The company has plans to introduce the next generation of its top-of-the-line models in the coming years. However, it is not clear when or if they will ever be sold to private purchasers.
During the course of their life cycle, the company will need a good many batteries in order to support its hefty fleet of vehicles. If their current plans pan out, the company could be set for a long and prosperous future.
Common uses of dump trucks
Dump trucks, also called dump trailers, are large trucks used to haul materials, such as dirt, gravel, or demolition waste.
They typically feature a deep, open bed in the rear. This makes it easy to transport material, especially on rough surfaces. These trucks are also used to move ice during winter seasons.
The origins of the dump truck can be traced back to western Europe during the 19th century. Originally, dumping mechanisms were attached to horse-drawn two-wheel carts. In the coal mines, they were used to transport materials.
The first motorized dump trucks were produced in the early 1910s. They were built by small equipment companies. However, the term “dumper” is still in use by the mining industry.
There are various types of dump trucks, including open-bed and articulated models. Some are designed for off-road work, while others are ideal for construction sites. Various manufacturers offer models with gas and diesel engines.
Standard dump trucks have one or two rear steering axles. The truck chassis is rigid and usually includes a tub-shaped construction for the dump body.
Typically, the rear end of the truck’s chassis is raised by a hydraulic ram, which raises the bed and lifts the dump trailer.
Other models feature a hydraulic side lift, which allows the driver to unload quickly on either the left or right side of the vehicle.

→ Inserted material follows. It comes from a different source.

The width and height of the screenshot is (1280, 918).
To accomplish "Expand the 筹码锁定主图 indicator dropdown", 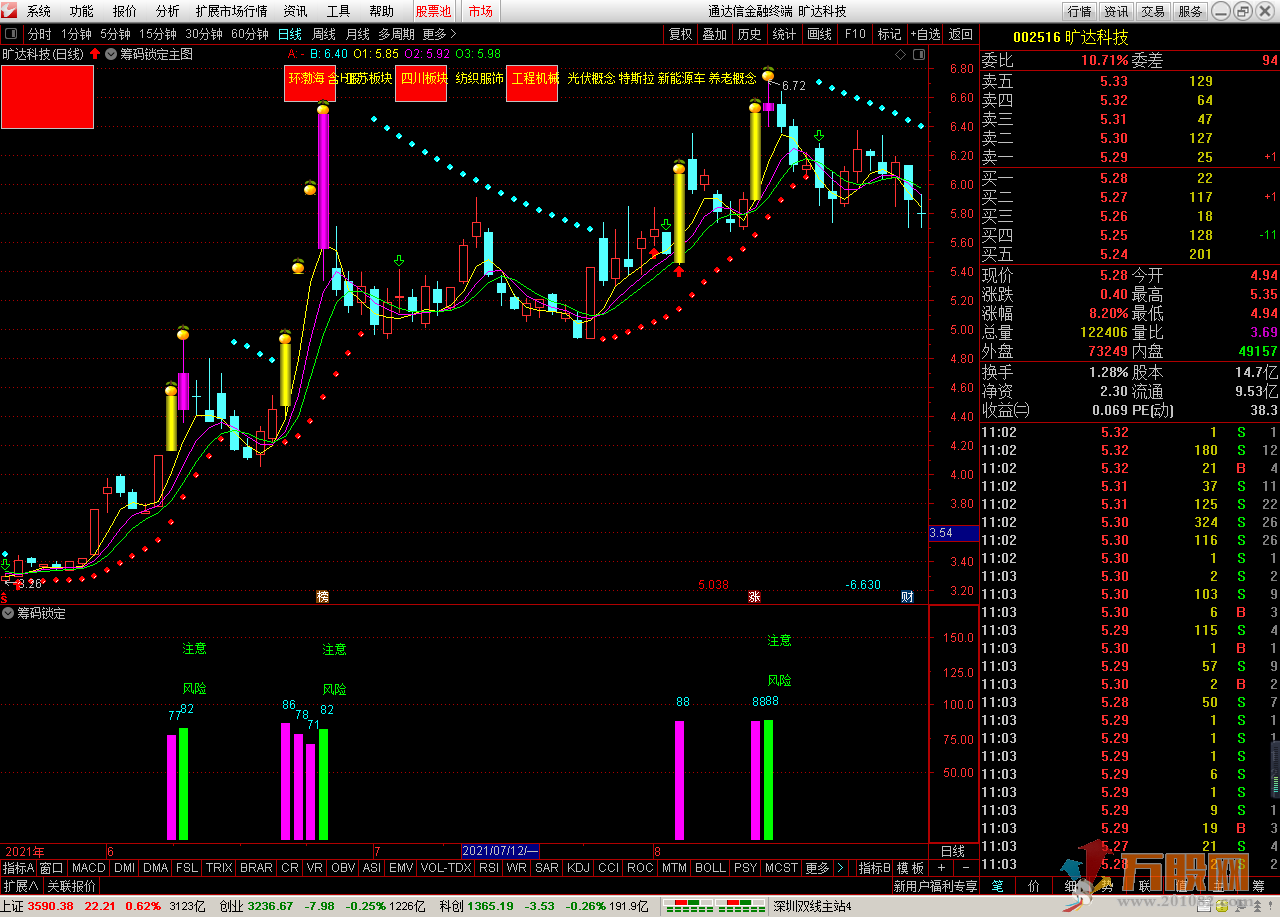I will coord(111,54).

Articulated dump trucks are often favored for their ease of maneuverability. They are commonly used in construction projects and in excavation jobs.
Their ergonomic controls provide added comfort for operators. But, they are not perfect for rough terrain. Operating an articulated dump truck on a steep incline is challenging, especially without the use of a suspension system.
Off-road dump trucks have a different chassis, as well as large tires. Large wheels are useful on rough surfaces and can handle debris.
Unlike standard models, they also have removable containers. These can be loaded with asphalt, triple mix, klinkers, wood chips, or gravel.
A double-bottom dump truck is similar to an articulated model, but features an additional full-trailer. This allows the driver to lay material in windrows, minimizing trips.